Born in 1949, Ashraf Ghani is an Afghan politician, academic, and economist who served as the president of the Islamic Republic of Afghanistan from 2014-2021.
As with many Afghans, foreign invasion and civil war led to the persecution of Ghani's family and forced him to remain in exile much of his life. A Fulbright Scholar with an Ivy League doctorate, he taught at some of America’s most elite academic institutions before joining the World Bank in 1991, where he served for eleven years, and played a crucial role developing the Bank's social policy and reform programs. After the fall of the Taliban in 2001, Ghani returned to his homeland and became a powerful finance minister, devoting his unique knowledge and skillset to rebuilding the country. Among his numerous important initiatives, Ghani introduced a new currency, set up a tax system, encouraged wealthy expat Afghans to return home, and courted donors as Afghanistan tried to emerge from its previous state of austerity and sustained privation. In appreciation of his services, Ghani was awarded the Sayed Jamal-ud-Din Afghan medal, the highest civilian award in Afghanistan.

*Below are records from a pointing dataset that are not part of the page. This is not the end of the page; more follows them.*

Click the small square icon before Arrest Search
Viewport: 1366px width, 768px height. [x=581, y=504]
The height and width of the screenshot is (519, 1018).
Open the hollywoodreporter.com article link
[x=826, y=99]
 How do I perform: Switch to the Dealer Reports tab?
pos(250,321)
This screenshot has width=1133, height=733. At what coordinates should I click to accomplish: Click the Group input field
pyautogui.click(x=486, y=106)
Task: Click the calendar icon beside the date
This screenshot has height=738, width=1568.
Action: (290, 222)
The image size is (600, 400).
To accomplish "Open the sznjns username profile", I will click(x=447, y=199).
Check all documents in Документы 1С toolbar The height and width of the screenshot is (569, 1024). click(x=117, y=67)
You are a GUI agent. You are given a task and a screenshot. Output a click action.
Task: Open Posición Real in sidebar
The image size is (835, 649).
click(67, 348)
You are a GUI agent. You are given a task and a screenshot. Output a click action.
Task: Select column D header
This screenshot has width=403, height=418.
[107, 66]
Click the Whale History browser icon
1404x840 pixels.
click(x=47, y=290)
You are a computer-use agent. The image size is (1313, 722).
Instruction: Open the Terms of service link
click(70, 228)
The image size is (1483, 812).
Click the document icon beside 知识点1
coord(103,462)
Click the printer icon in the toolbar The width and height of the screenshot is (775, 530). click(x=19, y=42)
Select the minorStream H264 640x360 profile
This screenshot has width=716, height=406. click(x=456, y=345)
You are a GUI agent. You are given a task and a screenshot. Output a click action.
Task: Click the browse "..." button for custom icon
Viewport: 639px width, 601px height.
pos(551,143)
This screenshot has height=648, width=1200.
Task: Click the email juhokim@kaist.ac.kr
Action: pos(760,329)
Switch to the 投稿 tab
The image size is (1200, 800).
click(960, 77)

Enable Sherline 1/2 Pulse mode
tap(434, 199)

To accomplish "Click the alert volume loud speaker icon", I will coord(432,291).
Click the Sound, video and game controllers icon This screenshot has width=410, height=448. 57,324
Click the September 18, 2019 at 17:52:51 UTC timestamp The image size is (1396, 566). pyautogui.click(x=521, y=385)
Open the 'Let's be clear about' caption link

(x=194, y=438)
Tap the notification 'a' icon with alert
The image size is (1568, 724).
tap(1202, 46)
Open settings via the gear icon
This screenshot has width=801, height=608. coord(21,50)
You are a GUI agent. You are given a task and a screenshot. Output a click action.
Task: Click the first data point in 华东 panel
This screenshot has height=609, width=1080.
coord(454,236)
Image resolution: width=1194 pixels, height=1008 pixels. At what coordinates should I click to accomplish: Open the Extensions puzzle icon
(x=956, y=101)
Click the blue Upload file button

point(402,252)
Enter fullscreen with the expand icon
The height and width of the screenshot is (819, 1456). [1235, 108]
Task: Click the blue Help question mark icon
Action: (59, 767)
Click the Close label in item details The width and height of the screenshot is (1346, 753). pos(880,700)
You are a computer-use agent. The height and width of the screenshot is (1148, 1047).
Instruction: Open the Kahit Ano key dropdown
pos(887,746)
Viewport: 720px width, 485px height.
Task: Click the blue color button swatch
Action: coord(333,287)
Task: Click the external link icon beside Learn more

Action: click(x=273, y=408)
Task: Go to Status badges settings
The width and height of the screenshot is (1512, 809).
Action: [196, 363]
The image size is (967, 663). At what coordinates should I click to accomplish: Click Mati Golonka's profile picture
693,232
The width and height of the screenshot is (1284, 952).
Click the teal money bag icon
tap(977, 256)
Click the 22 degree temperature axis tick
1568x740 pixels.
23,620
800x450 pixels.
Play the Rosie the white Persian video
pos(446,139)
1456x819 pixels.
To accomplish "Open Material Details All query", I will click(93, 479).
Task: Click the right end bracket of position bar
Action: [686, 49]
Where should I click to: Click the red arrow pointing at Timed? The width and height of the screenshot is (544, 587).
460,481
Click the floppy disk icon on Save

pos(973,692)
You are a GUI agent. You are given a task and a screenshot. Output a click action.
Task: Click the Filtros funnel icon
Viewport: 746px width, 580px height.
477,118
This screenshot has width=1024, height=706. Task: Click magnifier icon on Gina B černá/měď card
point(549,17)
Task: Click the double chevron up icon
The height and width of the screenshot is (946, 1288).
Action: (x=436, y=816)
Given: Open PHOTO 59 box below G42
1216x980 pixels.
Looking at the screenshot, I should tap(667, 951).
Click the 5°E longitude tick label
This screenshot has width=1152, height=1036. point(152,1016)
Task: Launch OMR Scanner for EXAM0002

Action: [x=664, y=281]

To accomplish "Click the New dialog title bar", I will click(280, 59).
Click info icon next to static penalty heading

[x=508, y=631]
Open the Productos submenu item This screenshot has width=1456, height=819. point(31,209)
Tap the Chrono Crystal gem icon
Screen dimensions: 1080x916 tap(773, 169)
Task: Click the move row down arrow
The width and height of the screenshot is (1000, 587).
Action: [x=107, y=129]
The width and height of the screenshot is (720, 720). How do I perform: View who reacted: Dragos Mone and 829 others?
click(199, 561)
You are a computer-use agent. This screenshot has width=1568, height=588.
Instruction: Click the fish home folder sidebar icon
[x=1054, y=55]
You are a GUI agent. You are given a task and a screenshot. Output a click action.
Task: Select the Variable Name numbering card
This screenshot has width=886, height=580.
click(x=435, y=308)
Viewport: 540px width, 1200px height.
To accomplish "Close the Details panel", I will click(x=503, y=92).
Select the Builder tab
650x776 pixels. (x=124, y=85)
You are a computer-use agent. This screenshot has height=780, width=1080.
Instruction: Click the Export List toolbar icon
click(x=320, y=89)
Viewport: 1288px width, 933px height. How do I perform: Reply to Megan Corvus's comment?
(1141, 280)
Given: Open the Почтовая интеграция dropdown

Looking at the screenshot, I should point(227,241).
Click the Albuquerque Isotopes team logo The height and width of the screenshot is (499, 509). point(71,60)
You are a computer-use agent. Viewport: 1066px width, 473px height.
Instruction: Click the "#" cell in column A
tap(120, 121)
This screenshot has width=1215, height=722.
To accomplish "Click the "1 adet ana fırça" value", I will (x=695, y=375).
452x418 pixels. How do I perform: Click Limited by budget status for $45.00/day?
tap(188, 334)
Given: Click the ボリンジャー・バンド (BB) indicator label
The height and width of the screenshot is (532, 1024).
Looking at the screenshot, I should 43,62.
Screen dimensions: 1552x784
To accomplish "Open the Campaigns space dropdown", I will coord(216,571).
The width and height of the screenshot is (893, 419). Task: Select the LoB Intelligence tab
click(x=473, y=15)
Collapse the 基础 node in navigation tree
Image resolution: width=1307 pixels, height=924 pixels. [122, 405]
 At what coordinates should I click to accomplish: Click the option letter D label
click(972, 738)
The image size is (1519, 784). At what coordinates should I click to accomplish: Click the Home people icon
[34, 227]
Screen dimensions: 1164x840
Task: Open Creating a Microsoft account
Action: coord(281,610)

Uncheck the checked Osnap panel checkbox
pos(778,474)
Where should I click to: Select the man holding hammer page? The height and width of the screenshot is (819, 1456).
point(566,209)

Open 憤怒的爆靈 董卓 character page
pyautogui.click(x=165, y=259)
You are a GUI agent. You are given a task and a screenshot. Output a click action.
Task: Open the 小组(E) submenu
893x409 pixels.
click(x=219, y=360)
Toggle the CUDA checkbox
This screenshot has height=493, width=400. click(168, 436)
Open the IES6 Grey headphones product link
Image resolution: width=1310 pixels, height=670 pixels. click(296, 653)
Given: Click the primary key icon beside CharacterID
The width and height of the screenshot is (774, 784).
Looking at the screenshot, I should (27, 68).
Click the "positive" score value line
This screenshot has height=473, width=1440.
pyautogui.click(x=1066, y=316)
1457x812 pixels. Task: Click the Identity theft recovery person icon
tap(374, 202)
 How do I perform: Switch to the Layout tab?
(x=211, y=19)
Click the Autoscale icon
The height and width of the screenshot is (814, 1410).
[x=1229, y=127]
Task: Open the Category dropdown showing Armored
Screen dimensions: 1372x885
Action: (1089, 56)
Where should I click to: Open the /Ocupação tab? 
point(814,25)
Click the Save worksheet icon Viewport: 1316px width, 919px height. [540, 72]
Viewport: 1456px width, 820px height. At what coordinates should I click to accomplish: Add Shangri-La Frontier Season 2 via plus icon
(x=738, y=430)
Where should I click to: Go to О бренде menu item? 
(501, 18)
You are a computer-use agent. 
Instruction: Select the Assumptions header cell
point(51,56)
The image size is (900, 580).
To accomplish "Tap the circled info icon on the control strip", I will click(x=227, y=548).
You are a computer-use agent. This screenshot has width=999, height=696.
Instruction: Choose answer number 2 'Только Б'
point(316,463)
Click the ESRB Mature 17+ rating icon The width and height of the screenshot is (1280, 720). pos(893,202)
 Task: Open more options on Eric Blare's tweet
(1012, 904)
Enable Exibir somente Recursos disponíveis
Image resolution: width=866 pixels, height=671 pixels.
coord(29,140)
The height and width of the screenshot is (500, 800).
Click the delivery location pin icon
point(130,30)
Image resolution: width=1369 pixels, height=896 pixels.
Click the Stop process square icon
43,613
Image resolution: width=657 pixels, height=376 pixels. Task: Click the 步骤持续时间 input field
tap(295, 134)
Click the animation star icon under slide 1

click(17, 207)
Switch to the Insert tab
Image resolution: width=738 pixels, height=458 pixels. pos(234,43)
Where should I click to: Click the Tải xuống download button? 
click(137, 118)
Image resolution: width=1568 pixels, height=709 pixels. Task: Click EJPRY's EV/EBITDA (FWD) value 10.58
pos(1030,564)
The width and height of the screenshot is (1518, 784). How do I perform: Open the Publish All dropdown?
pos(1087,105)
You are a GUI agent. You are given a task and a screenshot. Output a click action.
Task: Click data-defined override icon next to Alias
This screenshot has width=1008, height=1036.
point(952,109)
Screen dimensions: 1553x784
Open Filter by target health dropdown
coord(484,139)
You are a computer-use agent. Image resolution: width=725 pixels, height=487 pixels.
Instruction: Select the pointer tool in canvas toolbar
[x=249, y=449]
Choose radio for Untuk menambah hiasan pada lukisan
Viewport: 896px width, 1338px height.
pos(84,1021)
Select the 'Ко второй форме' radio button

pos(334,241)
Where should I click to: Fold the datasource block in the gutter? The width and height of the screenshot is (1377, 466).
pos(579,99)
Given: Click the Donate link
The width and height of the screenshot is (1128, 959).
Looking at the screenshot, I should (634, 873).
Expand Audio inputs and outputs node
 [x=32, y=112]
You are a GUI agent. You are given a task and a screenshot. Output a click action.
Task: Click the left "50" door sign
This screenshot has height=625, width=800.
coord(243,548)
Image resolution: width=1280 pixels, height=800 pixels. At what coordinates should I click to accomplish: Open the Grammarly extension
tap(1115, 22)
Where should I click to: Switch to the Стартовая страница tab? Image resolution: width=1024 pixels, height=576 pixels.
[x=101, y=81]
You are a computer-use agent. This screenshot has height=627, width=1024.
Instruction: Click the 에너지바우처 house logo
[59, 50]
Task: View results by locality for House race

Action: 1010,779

The medal was not his first honor from his home country. In 1977, Ghani arrived at Columbia University after winning an Afghan government scholarship for his academic achievements as an undergraduate at the American University in Beirut. At Columbia, he studied anthropology and earned his master's degree with ease. Originally, he intended to be away from Afghanistan for only two years. But back home, after pro-Soviet forces came to power, most of the male members of his family were imprisoned, and so Ghani reasonably decided to stay in New York and continue his education. In 1983, he earned a PhD in Cultural Anthropology from Columbia as well. Of note, his dissertation was titled "Production and Domination: Afghanistan, 1747-1901," and analyzed the relationship between his country's difficulty in building a centralized state and its economic backwardness.
As one of Columbia's most high-profile alums, it has been no easy task for the world leader to return to campus, and yet that is exactly what he did in 2015. Warmly welcomed by the university president, Ghani delivered a 35-minute speech as part of Columbia's World Leaders Forum. Pulling from his many years of invaluable experience, the then-newly elected President of Afghanistan spoke on the elements and virtues of leadership in the public sector, thus offering true inspiration to the next generation of Columbia students ready to take up his mantle and better the world.